The last commit is the most important here. On a sample with extensive use of the font "DINk", I see total memory allocated-and-persistent from ass_render_frame drop from 310MB to 180MB. This also results in the memory usage stabilizing at that value early in playback, rather than slowly growing over the duration.
I've tried that approach with combined LRU list and global cache limit, should follow limits more accurately: https://github.com/MrSmile/libass/commits/merge-cache-limits What do you think about it?
Hmmmmm, I like the concept a lot, but I'm not sure if it actually solves the problem of cached bitmaps potentially causing outline references to stick around without being counted towards the total cache size, even after the outlines themselves have been dropped? Maybe the answer is to count items towards the size until their refcount hits zero, even after they've been deref'd out of the cache. Though, I guess combining the lists should make that case a lot less likely, since the bitmap and outline should always be close to each other in the list…
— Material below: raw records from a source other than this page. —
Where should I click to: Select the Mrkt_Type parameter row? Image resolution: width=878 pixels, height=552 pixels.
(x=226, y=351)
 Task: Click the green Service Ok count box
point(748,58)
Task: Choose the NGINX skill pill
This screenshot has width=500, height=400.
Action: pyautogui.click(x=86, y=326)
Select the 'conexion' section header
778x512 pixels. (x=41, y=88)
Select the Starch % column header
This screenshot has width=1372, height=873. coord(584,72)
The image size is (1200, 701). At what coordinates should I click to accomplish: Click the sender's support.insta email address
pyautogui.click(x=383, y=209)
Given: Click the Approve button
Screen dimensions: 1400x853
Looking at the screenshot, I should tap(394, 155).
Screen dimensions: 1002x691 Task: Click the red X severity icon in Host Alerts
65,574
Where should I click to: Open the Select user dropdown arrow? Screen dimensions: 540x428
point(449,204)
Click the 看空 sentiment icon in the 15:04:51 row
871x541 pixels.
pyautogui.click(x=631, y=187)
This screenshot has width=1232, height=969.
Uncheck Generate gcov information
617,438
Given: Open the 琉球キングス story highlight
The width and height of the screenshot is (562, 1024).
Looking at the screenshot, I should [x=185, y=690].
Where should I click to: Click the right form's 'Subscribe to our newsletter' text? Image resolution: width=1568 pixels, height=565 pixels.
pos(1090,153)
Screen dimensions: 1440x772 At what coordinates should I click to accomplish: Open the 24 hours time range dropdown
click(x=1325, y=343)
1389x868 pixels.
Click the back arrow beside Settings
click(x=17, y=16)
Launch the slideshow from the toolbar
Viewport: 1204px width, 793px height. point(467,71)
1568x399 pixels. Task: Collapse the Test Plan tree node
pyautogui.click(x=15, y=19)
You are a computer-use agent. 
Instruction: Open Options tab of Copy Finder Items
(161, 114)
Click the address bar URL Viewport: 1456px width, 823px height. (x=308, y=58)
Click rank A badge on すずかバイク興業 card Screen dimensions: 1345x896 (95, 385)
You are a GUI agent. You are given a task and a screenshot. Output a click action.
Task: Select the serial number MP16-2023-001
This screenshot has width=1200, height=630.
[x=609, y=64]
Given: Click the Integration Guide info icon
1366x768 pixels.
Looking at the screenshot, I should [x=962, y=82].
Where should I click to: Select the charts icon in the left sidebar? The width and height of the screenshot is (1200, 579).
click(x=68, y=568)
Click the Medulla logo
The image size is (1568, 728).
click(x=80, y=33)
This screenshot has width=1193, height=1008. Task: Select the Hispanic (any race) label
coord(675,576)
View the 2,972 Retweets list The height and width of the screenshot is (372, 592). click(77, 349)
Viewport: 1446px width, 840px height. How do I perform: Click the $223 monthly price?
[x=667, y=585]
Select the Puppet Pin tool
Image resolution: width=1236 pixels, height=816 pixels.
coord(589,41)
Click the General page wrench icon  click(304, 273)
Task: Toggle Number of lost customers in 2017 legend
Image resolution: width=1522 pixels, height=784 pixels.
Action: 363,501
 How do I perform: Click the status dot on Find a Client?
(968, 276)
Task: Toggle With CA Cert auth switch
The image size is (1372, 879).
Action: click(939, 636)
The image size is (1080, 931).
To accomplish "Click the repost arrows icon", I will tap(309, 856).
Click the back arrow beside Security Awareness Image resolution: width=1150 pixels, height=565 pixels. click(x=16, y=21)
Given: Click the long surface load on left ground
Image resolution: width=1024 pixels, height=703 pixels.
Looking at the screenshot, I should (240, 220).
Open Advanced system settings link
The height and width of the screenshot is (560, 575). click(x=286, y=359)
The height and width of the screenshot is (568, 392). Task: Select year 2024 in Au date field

Re: the change itself, my biggest concern here is how it'll interact with threading; I suppose we could either have the mutex live in the CacheList (and use that instead of the per-cache one when present), or have the list have a separate mutex that's used in addition to the cache's. That or we come up with some way to handle the lists lock-free (which I think might theoretically be possible? Not sure, though.)
I'm not sure if it actually solves the problem of cached bitmaps potentially causing outline references to stick around without being counted towards the total cache size
In that branch I've made outline cache byte-based and moved it into global LRU list. So it correctly contributes to total_size and cannot overflow cache maximal size. Bitmaps keep their outlines, but so combined bitmaps keep their individual counterparts, it shouldn't be a problem so long as total_size is calculating correctly.
my biggest concern here is how it'll interact with threading
I think the simplest solution would be to have a separate mutex for the list. They're mostly separate, so that looks like the most direct solution:
-
ass_cache_create(): cache mutex locked beforeconstruct_func(), list mutex—after,item->sizecan be made atomic; -
ass_cache_dec_ref(): locks cache mutex,list->total_sizecan be made atomic; -
ass_cache_cut(): locks list mutex globally, cache mutex per deleted item insideass_cache_dec_ref().
Lock-free lists are certainly possible, but it's quite hard to do it correctly and often it's not worth it.